The foregoing language was quoted, approved and applied in the more recent case of Goldberg v. C.I.R., 5 Cir., 1955, 223 F.2d 709. It is equally applicable here. In Smith v. Dunn, 5 Cir., 1955, 224 F.2d 353, are listed the prior decisions of this Court dealing with sales of property said to be held primarily for sale to customers in the ordinary course of trade or business. No need exists to relist them here. The Smith v. Dunn opinion sets forth the ingredients of the tests evolved and defined in the decisions of this Court.

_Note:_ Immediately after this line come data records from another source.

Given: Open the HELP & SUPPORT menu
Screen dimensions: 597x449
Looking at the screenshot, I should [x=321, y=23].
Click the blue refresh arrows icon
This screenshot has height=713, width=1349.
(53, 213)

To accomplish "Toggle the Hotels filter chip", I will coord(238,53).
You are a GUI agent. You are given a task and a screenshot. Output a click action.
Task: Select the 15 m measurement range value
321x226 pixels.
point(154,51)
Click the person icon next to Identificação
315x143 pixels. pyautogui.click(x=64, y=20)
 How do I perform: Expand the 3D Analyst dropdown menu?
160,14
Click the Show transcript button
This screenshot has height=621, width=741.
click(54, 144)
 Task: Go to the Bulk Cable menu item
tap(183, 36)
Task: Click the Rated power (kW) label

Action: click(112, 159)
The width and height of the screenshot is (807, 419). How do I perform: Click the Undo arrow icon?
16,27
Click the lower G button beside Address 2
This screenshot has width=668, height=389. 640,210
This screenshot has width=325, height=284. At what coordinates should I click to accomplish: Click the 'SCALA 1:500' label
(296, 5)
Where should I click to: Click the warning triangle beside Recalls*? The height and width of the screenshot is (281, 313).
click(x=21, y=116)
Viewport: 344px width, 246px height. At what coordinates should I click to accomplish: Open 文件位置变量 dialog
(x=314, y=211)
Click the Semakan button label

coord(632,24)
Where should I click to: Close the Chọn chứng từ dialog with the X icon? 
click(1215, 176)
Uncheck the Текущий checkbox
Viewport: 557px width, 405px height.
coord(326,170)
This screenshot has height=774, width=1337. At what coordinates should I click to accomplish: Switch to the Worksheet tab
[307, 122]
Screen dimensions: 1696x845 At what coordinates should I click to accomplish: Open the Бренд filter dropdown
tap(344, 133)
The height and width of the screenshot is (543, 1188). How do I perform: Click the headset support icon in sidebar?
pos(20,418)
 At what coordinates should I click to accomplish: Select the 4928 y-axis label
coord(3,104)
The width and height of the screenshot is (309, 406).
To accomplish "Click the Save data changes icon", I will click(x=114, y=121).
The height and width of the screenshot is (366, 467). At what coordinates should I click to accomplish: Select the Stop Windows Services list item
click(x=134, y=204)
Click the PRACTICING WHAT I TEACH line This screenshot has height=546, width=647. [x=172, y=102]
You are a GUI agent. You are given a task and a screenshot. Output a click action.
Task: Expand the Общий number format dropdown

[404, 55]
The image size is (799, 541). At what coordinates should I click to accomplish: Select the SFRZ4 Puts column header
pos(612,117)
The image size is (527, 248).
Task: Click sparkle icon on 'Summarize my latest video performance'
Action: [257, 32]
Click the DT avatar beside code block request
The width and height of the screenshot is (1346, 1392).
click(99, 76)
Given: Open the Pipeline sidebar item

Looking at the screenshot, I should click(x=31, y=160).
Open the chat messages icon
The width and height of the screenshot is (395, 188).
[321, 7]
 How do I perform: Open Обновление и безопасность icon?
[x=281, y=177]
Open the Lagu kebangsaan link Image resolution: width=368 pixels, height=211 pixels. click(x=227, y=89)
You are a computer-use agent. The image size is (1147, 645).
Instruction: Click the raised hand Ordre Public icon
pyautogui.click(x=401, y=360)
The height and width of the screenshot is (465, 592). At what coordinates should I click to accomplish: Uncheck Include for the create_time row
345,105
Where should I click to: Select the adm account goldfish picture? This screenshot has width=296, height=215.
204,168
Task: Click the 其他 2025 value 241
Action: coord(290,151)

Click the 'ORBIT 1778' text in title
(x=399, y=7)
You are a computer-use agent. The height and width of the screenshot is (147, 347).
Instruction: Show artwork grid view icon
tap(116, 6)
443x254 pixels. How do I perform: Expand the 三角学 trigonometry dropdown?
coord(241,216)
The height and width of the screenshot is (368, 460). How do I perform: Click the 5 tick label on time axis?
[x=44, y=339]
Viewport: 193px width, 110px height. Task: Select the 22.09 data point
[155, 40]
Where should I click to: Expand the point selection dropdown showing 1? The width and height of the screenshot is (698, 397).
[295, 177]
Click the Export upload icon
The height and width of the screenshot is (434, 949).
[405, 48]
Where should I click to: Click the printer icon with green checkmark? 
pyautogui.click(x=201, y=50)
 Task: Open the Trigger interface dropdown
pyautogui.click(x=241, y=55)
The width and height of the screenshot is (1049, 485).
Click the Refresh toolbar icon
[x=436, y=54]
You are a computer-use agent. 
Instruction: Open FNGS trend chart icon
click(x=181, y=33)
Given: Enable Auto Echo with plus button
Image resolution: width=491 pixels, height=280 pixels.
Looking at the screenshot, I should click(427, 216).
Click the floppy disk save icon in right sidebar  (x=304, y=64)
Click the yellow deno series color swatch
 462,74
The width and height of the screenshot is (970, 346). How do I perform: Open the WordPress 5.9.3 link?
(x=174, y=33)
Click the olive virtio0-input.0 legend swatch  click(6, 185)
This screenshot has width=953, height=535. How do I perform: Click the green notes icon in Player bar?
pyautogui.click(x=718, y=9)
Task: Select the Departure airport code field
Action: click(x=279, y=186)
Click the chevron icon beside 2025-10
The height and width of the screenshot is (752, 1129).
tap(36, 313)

As there set forth, these tests are:
"What was the nature and character of the taxpayer's title to the property, the reason, purpose and intent of the acquisition and ownership and the period of its duration; and whether the property was held primarily for investment or as a part of the taxpayer's `stock in trade', i.e., as property bought, held and sold for profit?
"What was the vocation of the taxpayer at the time of the sales and prior thereto, whether a real estate broker or engaged in some similar or allied business, having in mind that he may have more than one business; and considering whether the taxpayer maintained only one office and that for his main vocation, and whether his engagement in the additional business was separable from his investment in the property?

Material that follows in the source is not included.